Penggunaan TikTok untuk pengorganisasian akar rumput dan akses terhadap informasi dalam empat tahun terakhir juga serupa.

Selama protes Black Lives Matter (BLM) setelah pembunuhan George Floyd pada Mei 2020 oleh petugas polisi Minneapolis, 94 persen pengguna TikTok percaya bahwa aplikasi tersebut “menghasilkan tindakan yang berarti” bagi gerakan keadilan sosial, menurut sebuah penelitian dari Reach3 Insights — konsultan wawasan konsumen.

Hal ini sebagian besar didorong oleh banyaknya orang yang melakukan protes.

Laporan yang sama menemukan bahwa 26 persen pengguna TikTok menghadiri protes BLM – dua kali lipat dibandingkan rekan-rekan mereka yang tidak menggunakan TikTok pada saat itu.

TikTok memainkan peran yang sangat penting dan sangat besar bagi komunitas minoritas yang berupaya menumbuhkan solidaritas online dan menyoroti isu-isu penting bagi mereka,” Patrick Toomey, wakil direktur Proyek Keamanan Nasional di American Civil Liberties Union (ACLU).

“Banyak dari seruan untuk sepenuhnya melarang TikTok di Amerika Serikat bertujuan untuk mendapatkan poin politik dan berakar pada sentimen anti-Tiongkok,” klaim Toomey, seraya menambahkan bahwa pemerintah belum memberikan bukti bahwa sebagian besar kekhawatirannya terhadap TikTok dapat dibenarkan.

Batasan pada Meta dan X

Tindakan pemerintah AS terhadap TikTok bukanlah satu-satunya rintangan yang muncul baru-baru ini di dunia media sosial yang membuat pengorganisasian menjadi lebih menantang bagi para aktivis.

Instagram Meta memiliki sejarah tidak hanya gagal memerangi misinformasi di platform, tetapi juga menyembunyikan konten tentang topik-topik penting tertentu.

Pada tahun 2020, Instagram dituduh memblokir postingan tentang gerakan Black Lives Matter.

Pada tahun 2021, mereka disalahkan karena merekomendasikan misinformasi tentang COVID-19, dan pada tahun 2022, karena membatasi beberapa konten yang berkaitan dengan hak-hak reproduksi perempuan.

Akhir tahun lalu, Human Rights Watch menuduh Meta menyensor suara-suara Pro-Palestina.

Pada bulan Februari, Instagram meluncurkan perubahan pada platformnya yang membatasi akses ke konten politik.

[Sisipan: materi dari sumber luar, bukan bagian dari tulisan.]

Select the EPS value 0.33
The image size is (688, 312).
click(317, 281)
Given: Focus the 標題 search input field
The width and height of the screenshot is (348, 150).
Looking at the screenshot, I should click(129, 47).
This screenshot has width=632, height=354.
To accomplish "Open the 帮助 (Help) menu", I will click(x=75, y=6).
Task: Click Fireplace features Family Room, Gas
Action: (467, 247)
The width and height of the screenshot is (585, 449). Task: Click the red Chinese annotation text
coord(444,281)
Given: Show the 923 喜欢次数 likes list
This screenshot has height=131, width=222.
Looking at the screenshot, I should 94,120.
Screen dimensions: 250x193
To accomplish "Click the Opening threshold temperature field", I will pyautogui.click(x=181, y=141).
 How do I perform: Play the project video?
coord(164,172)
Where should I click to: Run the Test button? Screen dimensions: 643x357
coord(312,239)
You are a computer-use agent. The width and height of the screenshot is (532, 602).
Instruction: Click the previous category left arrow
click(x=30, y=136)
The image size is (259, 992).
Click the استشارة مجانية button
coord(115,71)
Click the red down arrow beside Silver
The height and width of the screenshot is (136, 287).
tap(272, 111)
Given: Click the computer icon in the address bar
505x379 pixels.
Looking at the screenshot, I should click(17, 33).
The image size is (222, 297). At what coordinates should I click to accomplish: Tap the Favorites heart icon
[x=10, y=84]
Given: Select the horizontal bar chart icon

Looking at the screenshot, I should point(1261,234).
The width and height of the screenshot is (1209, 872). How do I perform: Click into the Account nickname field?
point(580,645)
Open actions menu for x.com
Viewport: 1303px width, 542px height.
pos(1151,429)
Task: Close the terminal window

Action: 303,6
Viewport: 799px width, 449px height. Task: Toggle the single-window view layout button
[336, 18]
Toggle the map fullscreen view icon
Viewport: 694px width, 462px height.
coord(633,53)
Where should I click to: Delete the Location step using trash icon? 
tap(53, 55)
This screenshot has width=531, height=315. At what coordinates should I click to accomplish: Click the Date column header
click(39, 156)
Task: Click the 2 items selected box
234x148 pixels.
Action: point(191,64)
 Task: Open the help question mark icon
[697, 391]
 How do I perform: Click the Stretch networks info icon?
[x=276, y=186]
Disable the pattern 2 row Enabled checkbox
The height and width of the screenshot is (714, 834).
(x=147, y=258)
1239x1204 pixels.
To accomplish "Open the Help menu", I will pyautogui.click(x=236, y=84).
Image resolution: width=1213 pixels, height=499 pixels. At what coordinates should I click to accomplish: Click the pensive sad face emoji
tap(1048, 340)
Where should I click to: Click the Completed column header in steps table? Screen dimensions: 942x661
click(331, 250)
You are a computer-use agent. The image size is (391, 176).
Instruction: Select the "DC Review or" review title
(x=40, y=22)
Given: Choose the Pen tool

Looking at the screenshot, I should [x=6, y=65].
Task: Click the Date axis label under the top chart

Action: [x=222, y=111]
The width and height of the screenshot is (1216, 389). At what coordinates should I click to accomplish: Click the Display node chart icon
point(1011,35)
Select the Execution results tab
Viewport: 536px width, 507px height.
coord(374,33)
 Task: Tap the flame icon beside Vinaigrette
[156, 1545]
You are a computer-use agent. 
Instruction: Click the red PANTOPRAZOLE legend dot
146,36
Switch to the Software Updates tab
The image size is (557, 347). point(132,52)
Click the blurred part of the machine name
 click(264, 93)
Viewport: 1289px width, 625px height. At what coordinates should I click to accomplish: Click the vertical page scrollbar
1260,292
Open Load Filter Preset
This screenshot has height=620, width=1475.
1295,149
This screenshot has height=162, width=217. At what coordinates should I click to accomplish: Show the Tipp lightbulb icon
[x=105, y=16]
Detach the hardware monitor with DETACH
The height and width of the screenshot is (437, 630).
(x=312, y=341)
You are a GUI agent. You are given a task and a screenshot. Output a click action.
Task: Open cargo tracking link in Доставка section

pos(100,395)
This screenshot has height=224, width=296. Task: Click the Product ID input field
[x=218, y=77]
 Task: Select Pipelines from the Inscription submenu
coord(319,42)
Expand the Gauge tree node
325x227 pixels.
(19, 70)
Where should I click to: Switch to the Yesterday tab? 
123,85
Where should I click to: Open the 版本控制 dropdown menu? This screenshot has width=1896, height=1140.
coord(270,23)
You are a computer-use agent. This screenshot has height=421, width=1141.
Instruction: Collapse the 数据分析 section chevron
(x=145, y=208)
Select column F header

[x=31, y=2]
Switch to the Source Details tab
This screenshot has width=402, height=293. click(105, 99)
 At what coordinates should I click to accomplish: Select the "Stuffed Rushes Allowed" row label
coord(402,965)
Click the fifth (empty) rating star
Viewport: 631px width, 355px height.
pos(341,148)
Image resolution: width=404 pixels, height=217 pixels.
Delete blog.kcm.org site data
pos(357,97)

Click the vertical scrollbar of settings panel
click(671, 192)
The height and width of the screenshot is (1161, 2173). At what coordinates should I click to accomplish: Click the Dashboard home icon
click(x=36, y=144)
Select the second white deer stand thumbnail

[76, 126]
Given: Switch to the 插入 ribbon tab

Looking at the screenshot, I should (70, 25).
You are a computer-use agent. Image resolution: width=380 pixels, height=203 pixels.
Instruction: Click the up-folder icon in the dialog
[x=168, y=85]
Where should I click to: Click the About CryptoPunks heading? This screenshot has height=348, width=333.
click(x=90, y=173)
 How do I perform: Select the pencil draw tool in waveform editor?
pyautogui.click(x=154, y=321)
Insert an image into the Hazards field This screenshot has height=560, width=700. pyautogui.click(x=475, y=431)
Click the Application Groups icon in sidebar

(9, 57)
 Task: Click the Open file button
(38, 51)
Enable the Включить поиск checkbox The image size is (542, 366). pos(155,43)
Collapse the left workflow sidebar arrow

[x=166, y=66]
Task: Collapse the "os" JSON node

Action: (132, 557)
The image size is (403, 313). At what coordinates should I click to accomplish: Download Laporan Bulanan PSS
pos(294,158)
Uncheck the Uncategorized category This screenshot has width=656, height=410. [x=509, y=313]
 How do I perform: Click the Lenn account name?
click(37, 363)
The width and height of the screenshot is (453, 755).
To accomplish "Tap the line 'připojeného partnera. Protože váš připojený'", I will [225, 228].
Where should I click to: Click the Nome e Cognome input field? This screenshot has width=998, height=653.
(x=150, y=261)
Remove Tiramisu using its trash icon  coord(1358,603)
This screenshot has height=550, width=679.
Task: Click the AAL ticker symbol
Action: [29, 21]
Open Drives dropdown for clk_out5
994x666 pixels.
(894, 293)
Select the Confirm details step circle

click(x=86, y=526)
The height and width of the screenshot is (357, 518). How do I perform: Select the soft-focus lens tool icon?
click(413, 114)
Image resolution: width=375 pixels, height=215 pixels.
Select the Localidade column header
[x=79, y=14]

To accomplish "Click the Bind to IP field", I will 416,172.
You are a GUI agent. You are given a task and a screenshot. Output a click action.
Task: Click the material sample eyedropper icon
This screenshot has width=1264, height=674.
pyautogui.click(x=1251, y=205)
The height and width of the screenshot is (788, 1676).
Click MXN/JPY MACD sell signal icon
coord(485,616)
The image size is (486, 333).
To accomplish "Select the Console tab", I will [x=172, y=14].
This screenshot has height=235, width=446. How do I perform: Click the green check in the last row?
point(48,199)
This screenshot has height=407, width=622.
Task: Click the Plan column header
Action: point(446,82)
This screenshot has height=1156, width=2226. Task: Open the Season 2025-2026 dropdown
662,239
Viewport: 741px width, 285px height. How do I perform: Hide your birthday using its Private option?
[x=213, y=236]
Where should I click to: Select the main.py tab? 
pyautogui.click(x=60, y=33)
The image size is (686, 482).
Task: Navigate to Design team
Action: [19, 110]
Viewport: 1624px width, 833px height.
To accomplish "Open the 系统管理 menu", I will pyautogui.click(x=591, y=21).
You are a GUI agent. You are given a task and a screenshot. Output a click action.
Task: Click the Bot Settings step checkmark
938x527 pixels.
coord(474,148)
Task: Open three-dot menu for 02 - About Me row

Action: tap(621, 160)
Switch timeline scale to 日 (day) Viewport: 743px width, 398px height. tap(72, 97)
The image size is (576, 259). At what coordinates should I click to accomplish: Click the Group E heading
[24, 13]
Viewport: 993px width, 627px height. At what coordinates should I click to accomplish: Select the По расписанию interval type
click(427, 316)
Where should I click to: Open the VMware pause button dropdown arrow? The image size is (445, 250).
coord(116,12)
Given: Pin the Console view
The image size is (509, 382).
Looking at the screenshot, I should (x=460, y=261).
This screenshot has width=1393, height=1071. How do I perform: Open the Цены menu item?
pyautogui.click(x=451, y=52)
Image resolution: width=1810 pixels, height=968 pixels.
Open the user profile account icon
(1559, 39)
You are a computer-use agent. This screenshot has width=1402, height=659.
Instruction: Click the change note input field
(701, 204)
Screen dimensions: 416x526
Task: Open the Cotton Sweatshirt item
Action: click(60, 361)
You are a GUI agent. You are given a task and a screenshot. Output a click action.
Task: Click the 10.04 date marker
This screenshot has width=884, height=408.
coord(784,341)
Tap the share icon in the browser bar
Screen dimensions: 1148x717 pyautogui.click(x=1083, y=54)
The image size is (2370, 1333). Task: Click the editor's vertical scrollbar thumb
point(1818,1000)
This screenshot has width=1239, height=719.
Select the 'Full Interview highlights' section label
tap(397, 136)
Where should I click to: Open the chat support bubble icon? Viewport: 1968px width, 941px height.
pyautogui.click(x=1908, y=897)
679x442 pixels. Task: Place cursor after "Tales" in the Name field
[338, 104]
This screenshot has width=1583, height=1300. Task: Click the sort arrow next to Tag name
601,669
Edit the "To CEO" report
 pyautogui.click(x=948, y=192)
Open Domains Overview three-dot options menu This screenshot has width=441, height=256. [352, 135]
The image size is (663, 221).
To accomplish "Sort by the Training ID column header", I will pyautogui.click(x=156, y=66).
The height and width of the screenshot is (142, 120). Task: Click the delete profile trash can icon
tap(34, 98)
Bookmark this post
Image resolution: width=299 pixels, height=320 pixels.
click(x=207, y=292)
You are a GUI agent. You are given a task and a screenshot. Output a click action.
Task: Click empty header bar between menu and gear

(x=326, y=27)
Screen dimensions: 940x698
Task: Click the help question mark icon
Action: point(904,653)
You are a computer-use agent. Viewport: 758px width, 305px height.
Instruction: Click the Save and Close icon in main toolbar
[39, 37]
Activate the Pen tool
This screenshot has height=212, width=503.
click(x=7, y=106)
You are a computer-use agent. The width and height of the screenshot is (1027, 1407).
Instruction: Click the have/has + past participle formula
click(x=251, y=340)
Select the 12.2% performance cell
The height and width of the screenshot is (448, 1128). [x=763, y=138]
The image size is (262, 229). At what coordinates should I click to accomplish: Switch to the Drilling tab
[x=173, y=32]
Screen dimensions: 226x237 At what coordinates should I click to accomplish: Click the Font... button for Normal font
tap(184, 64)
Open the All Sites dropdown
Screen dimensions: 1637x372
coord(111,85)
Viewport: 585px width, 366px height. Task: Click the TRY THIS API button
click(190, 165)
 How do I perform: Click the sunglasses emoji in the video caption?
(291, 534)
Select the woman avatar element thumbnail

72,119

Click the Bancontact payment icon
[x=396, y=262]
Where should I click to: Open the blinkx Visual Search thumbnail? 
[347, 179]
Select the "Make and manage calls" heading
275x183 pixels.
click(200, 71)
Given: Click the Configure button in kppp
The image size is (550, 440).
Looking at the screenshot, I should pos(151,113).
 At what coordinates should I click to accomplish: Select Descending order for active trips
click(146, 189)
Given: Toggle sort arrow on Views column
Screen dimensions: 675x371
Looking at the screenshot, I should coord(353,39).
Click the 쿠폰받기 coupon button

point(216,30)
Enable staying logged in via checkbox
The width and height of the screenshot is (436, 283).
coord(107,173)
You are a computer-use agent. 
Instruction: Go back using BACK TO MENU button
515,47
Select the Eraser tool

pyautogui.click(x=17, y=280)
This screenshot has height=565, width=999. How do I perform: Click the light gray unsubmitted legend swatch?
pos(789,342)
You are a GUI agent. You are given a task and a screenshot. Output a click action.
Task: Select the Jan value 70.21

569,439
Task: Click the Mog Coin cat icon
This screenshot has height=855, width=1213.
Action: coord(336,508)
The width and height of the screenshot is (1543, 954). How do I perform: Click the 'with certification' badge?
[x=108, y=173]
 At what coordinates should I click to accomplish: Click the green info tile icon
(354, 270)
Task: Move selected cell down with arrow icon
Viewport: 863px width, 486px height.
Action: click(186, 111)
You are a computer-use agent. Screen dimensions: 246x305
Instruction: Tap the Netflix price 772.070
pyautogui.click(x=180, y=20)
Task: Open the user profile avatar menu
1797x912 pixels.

“Perubahan ini tidak berdampak pada postingan dari akun yang dipilih orang untuk diikuti; hal ini berdampak pada rekomendasi sistem. Kami telah berupaya selama bertahun-tahun untuk menunjukkan kepada orang-orang lebih sedikit konten politik berdasarkan apa yang mereka inginkan, dan postingan apa yang menurut mereka bersifat politis. Dan sekarang, orang-orang akan dapat mengontrol apakah mereka ingin jenis postingan ini direkomendasikan kepada mereka,” kata juru bicara Meta dalam sebuah pernyataan kepada Al Jazeera, tanpa memberikan data yang menunjukkan apakah pengguna menginginkan lebih atau tidak lebih sedikit konten politik dan tidak menentukan apa yang didefinisikan oleh perusahaan sebagai “konten politik”.

Instagram secara luas mengacu pada konten politik sebagai postingan yang mungkin menyebutkan “undang-undang, pemilu, atau topik sosial” yang memengaruhi sekelompok orang dan/atau masyarakat secara luas.

Ruane berkata, “Hal itu menjadi perhatian saya karena bisa mencakup semua jenis konten seperti yang berhubungan dengan komunitas LGBTQ, misalnya. Apakah konten terkait dengan hak reproduksi dan politik? Ada banyak isu penting terkait pemilu yang tidak selalu menyangkut kandidat tertentu.”

Tidak lama setelah perubahan tersebut berlaku, ratusan aktivis dan jurnalis menulis surat terbuka yang mendesak raksasa media sosial tersebut untuk mundur dari kebijakan tersebut.

Untuk saat ini, pengguna menolak tindakan Instagram dan memposting video di seluruh platform media sosial yang menunjukkan cara menghindari perubahan tersebut.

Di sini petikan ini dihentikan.